This is the first time that a Syrian family has opened a civil case against a French citizen waging jihad in Syria.

The Syrian soldier, named as Ghaisse M., was part of a cavalry (armoured) unit based in the northern Syrian city of Raqqa when he was taken hostage in 2014.

In November of that year, a shocking video was released showing Ghaisse and 17 other Syrians, as well as American hostage Peter Kassig, being beheaded.

In the grisly video, jihadists are shown marching the captive Syrian soldiers past a box of combat daggers, which are picked by the militants as they march past with their prisoners. The hostages are then forced to kneel in a line and decapitated. The high-definition video includes close-ups of the extremists.

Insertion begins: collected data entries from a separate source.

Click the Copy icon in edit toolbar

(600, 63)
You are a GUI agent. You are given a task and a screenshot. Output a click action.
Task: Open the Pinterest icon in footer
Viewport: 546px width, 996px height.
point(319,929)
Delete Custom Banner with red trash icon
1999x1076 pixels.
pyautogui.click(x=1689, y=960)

Hauchard is alleged to have been one of the executioners.

The parents' French lawyer Fabrice Delinde, who travelled to Homs in March to investigate the case against Hachard, told Le Figaro that criminal proceedings on terror charges against the 23-year-old were opened in December.

"The relatives of victims of terrorism abroad have so far never been heard in cases against French terrorists," Delinde stated.

Path to radicatisation

A recent convert to Islam, Hauchard was radicalised on the Internet before converting at 17.

In October 2012, Hauchard traveled to Mauritania, an impoverished West African nation, for religious training before returning to France seven months later. In August 2013, he left for Syria to join the jihad. In an interview with French TV stattion BFM, Hauchard said it was very easy to get into Syria.

Since going to Syria, he has taken the nom-de-guerre Abou Abdallah al-Faransi (the Frenchman in Arabic).

According to French daily Le Figaro, he boasted on Facebook page (which has since been taken down) that about participating in the IS group assault on Mosul in Iraq in June 2014 and declared that he wanted to die a martyr.

The news of Hauchard’s involvement in the execution has shocked residents of his hometiown of Bosc-Roger-en-Roumois, a village in France’s Normandy region.

"He was a nice boy who never caused problems. They must have drugged him," said Jeannine Bret at the time.